Low serological response in KTRs to vaccine was recently reported. Benotmane et al.2 reported 11.7% and 48% rates of positive serology after the first and second dose of mRNA-1273 SARS-CoV-2 vaccine (Moderna), respectively, in 205 KTRs without a history of COVID-19 infection and who tested negative for anti-SARS-CoV-2 antibody before the first dose. Husain et al.3 reported a positive serology rate after two doses of RNA vaccine (mRNA-1273 and BNT162b2) of 25% in a case series of 28 KTRs of whom 3 had a history of COVID-19 infection. Boyarsky et al.4 reported a positive serology rate 20 d after one dose of RNA vaccine (mRNA-1273 and BNT162b2) at 17% in their study including 436 KTRs without a history of COVID-19 infection. Interestingly, they showed that KTRs receiving anti–metabolite maintenance immunosuppression therapy, older patients, and those who received BNT162b2 mRNA vaccine were less likely susceptible to develop an antibody response. In our study, the response to the first BNT162b2 mRNA vaccine dose is even more disappointing—only 3.8% of positive serology. Moreover, 2 patients contracted a fatal COVID-19 infection after their first vaccine dose.

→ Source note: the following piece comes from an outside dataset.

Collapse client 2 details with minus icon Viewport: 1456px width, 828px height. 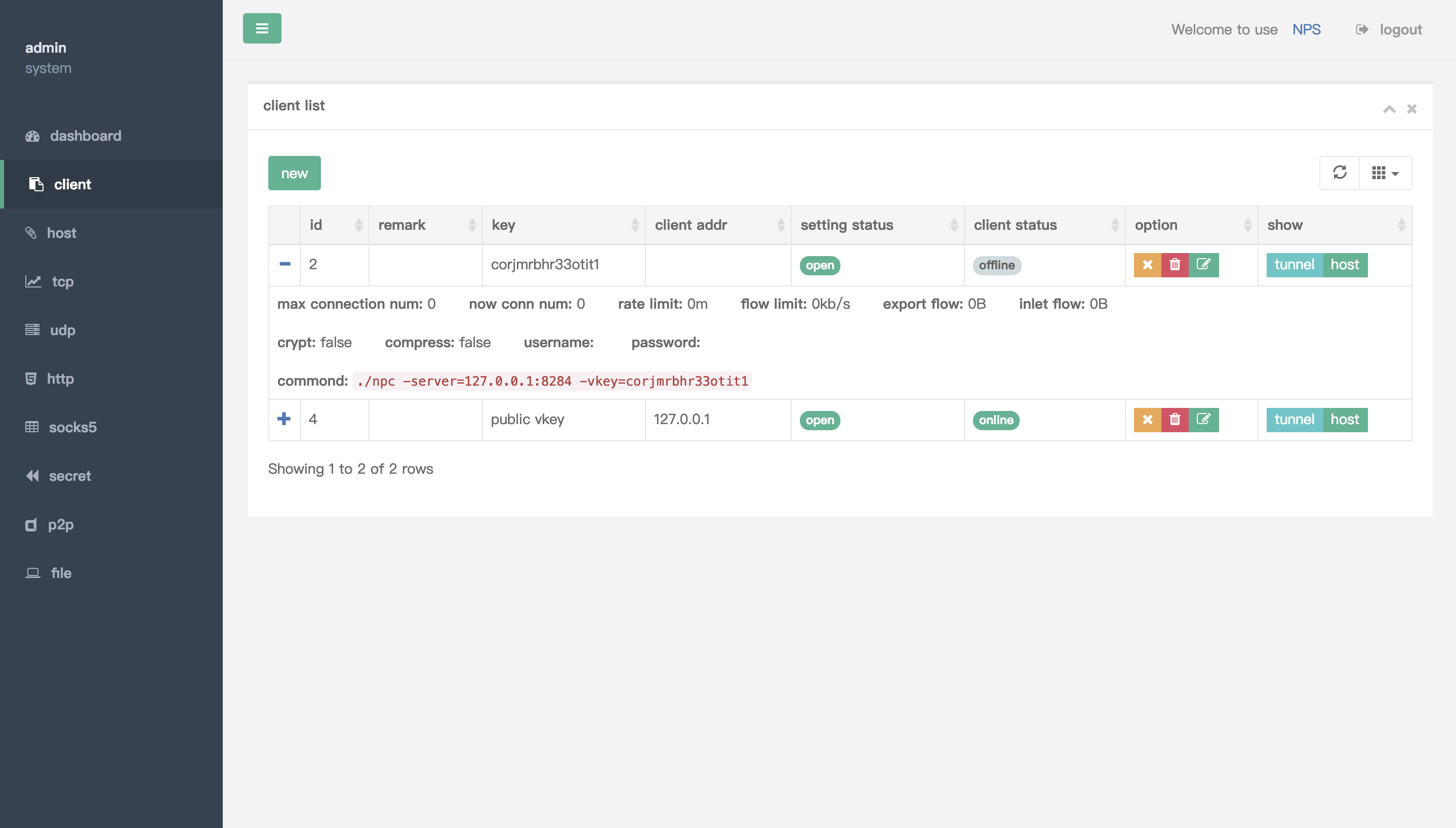click(x=285, y=264)
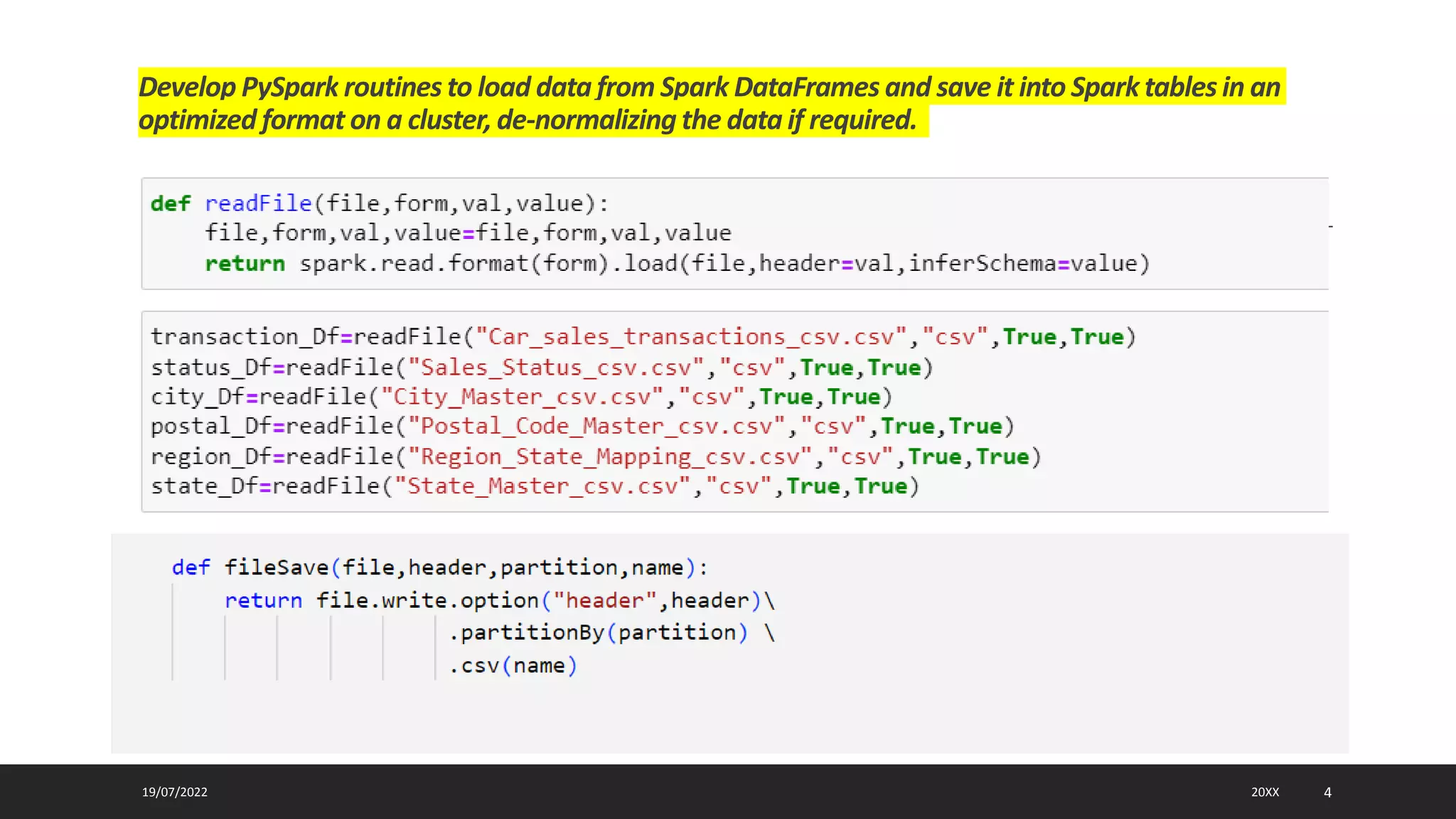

Given these poor results, KTRs must be strongly advised to remain vigilant and keep on applying strict precautionary measures even after vaccination. In addition, there is an urgent need to evaluate the efficacy of the third dose of vaccine in KTRs5 and to assess which anti-SARS-CoV-2 vaccine might be the most efficient in KTRs.

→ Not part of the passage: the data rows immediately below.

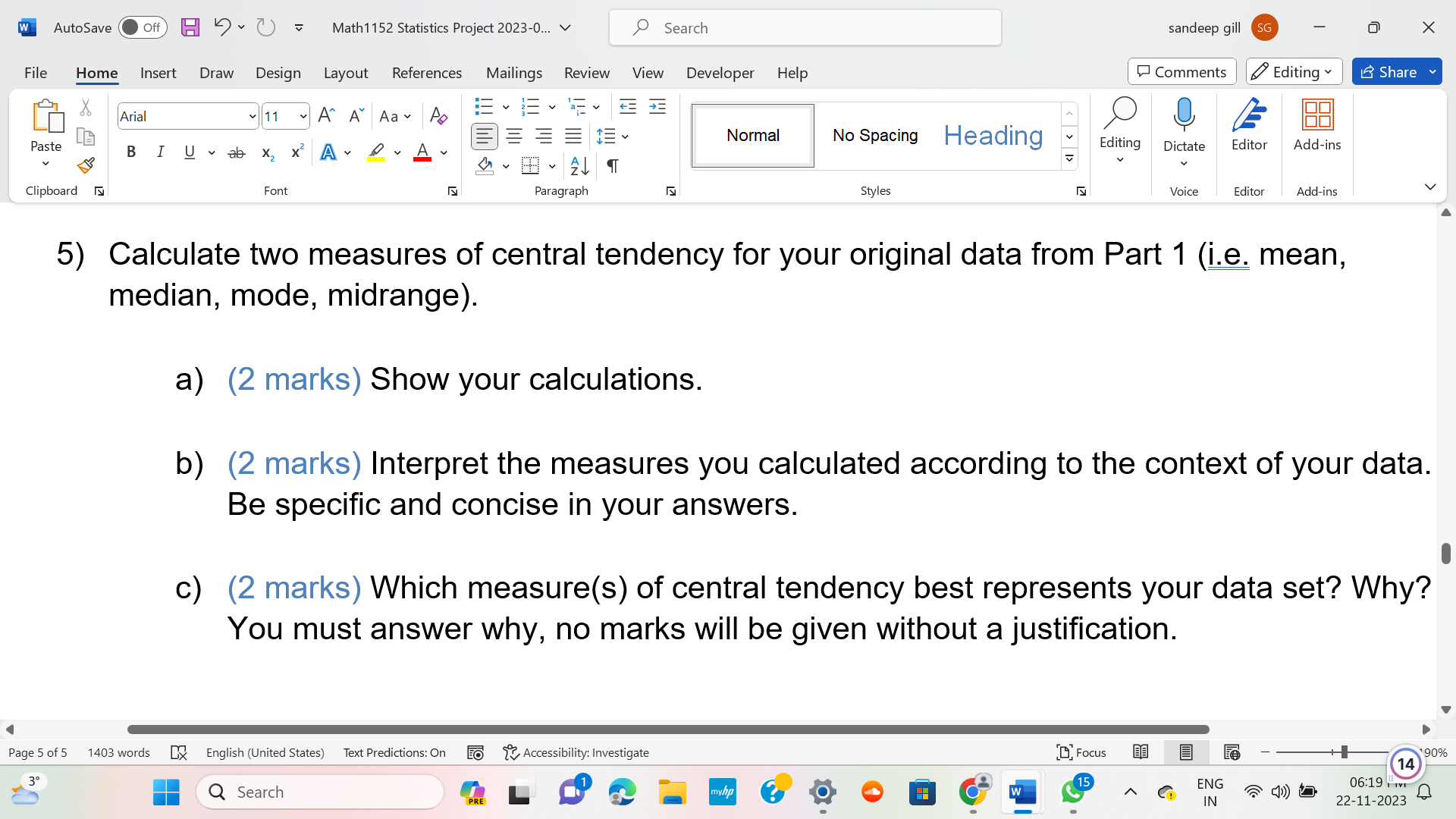Toggle AutoSave on

pos(143,27)
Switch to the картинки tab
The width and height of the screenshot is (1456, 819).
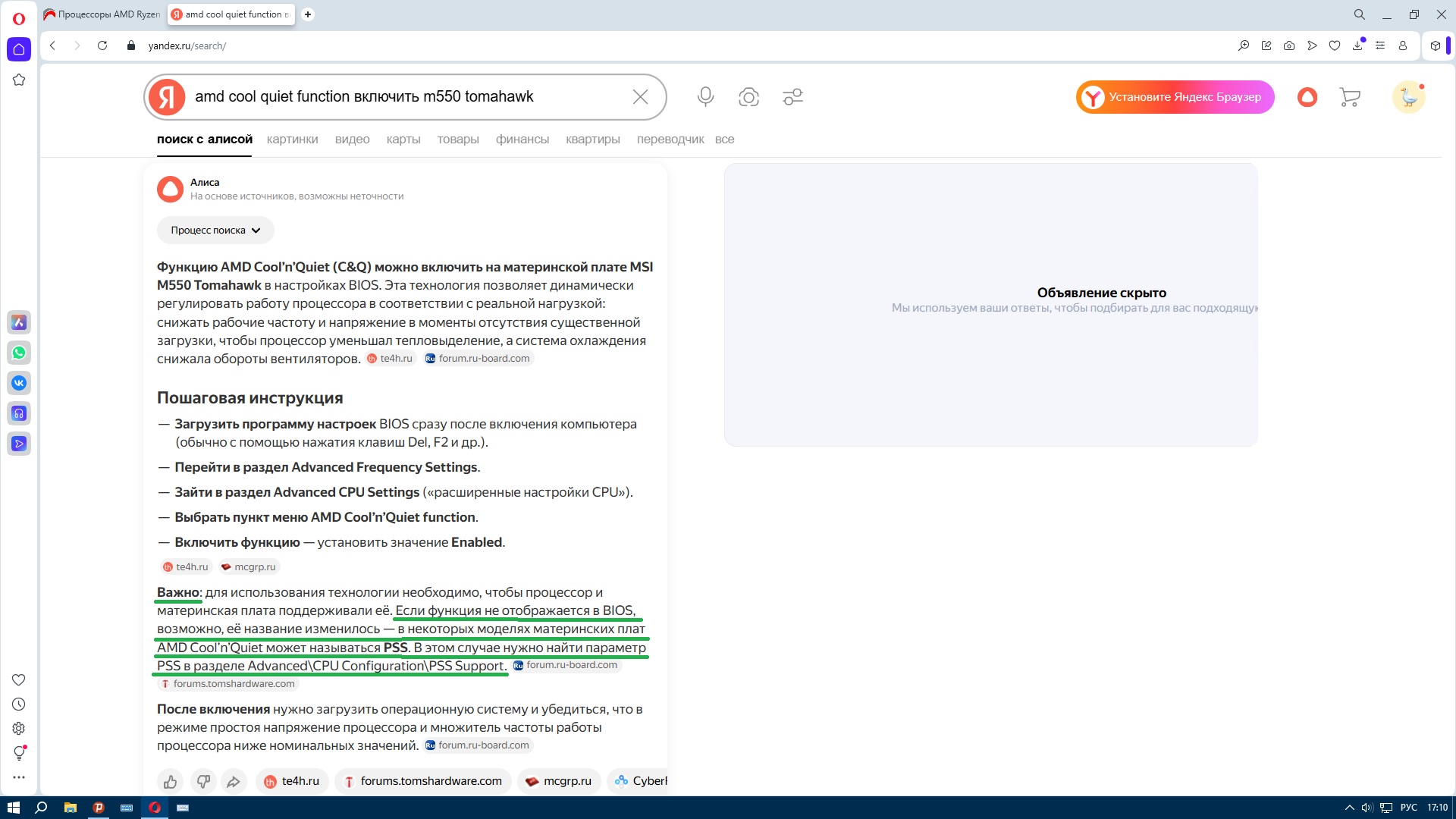point(292,140)
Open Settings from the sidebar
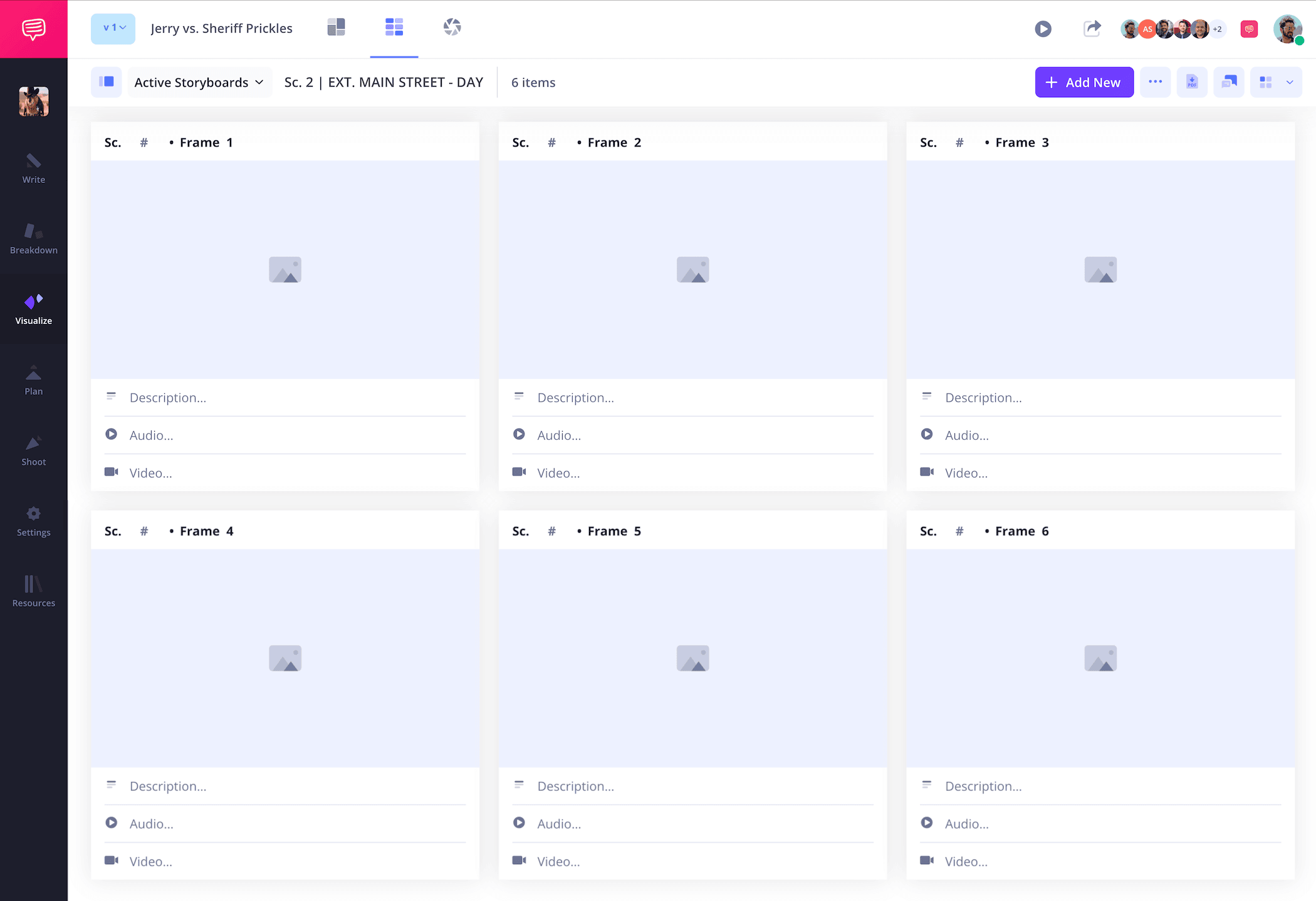This screenshot has height=901, width=1316. [x=34, y=521]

This work received Institutional Review Board approval.

REFERENCES

1. Ou MT, Boyarsky BJ, Motter JD, et al. Safety and reactogenicity of 2 doses of SARS-CoV-2 vaccination in solid organ transplant recipients. Transplantation. [Epub online ahead of print April 9, 2021]. doi: 10.1097/TP.0000000000003780
2. Benotmane I, Gautier -Vargas G, Cognard N, et al. Low immunization rates among kidney transplant recipients who received two doses of the mRNA-1273 SARS-CoV-2 vaccine. Kidney Int. [Epub online Ahead of print April 20, 2021]. S0085-2538(21)00389-6. doi: 10.1016/j.kint.2021.04.00
3. Husain SA, Tsapepas D, Paget KF, et al. Post-vaccine anti-SARS-CoV-2 spike protein antibody development in kidney transplant recipients. Kidney Int Reports. [Epub online ahead of print April 22, 2021]. doi:10.1016/j.ekir.2021.04.017SARS
4. Boyarsky BJ, Werbel WA, Avery RK, et al. Immunogenicity of a single dose of SARS-CoV-2 messenger RNA vaccine in solid organ transplant recipients. JAMA. [Epub online ahead of print March 15, 2021]. e214385. doi:10.1001/jama.2021.4385
5. Ikizler TA, Coates PT, Rovin B, et al. Immune response to SARS-CoV2 infection and vaccination in patients receiving kidney replacement therapy. Kidney Int. 2021;99:1275–1279.